What to do:
A: From the model-training tutorial, extract the part that opens with the words containing "Step 2: Create" and closes with "Click Create.".
B: According to the model-training tutorial, at what address is the ML Workbench reached during local development?

-------- Source text

Tutorial: Training a Model

In this tutorial, you will use the MATIH ML Workbench to train a machine learning model that predicts customer churn. You will prepare data, select an algorithm, train the model, evaluate its performance, and register it in the model registry for deployment.

What You Will Learn

How to navigate the ML Workbench interface
How to create an ML experiment and prepare training data
How to configure and train a classification model
How to evaluate model performance with standard metrics
How to register a trained model in the MLflow model registry
How to deploy a registered model for inference

Prerequisites

Requirement	How to Verify
MATIH platform running	`./scripts/tools/platform-status.sh` returns healthy
ML service operational	Health check on ml-service passes
MLflow tracking server	MLflow UI accessible
Sample data loaded	The `customers` and `orders` tables are available

Step 1: Open the ML Workbench

Navigate to the ML Workbench:

Local development: http://localhost:3001
Cloud deployment: https://ml.{your-tenant}.matih.ai

Section	Description
Experiments	List of ML experiments and their runs
Models	Model registry with registered models
Datasets	Available datasets for training
Notebooks	Interactive Jupyter-style notebooks
Pipelines	Automated ML pipelines

Step 2: Create a New Experiment

Click Experiments in the sidebar.
Click New Experiment.
Configure the experiment:
- Name: Customer Churn Prediction
- Description: Predict which customers are likely to churn based on purchase history and demographics
- Tags: churn, classification, retail
Click Create.

An experiment in MLflow is a container for multiple training runs. Each run tracks parameters, metrics, and artifacts.

Step 3: Prepare the Training Data

Option A: Using the Data Preparation UI

In the experiment view, click Prepare Data.
Select SQL Query as the data source.

----------------
-------- Data shown

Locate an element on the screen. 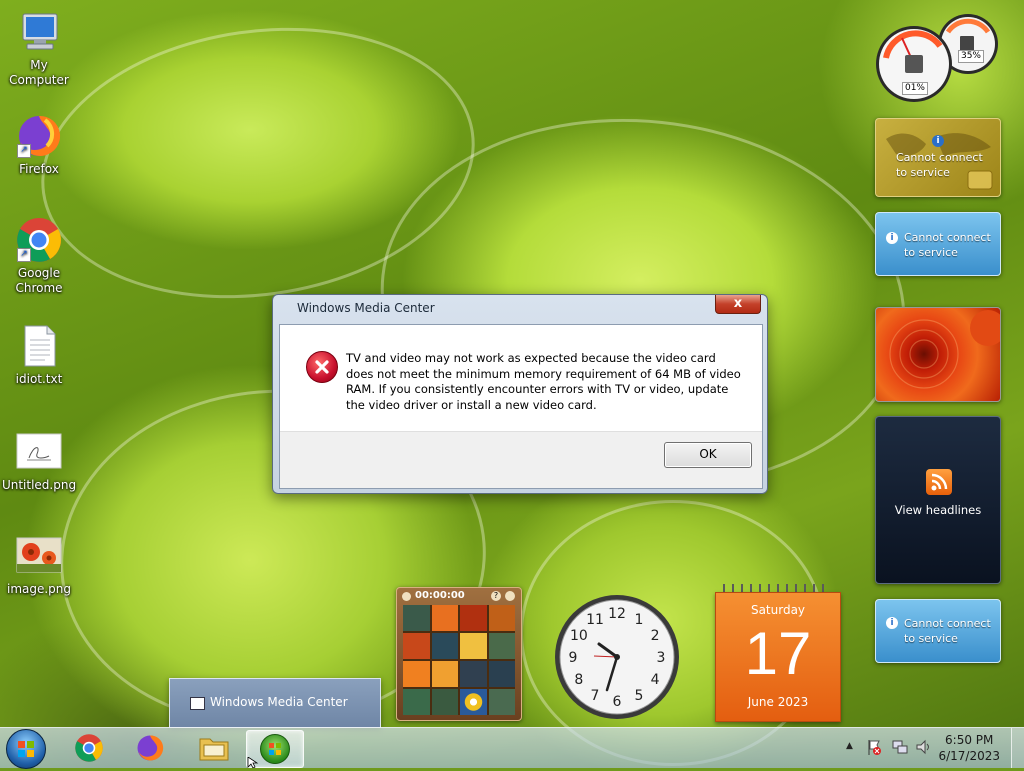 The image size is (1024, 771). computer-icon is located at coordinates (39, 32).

----------------

Numbered responses:
A:
Step 2: Create a New Experiment

Click Experiments in the sidebar.
Click New Experiment.
Configure the experiment:
- Name: Customer Churn Prediction
- Description: Predict which customers are likely to churn based on purchase history and demographics
- Tags: churn, classification, retail
Click Create.

B: http://localhost:3001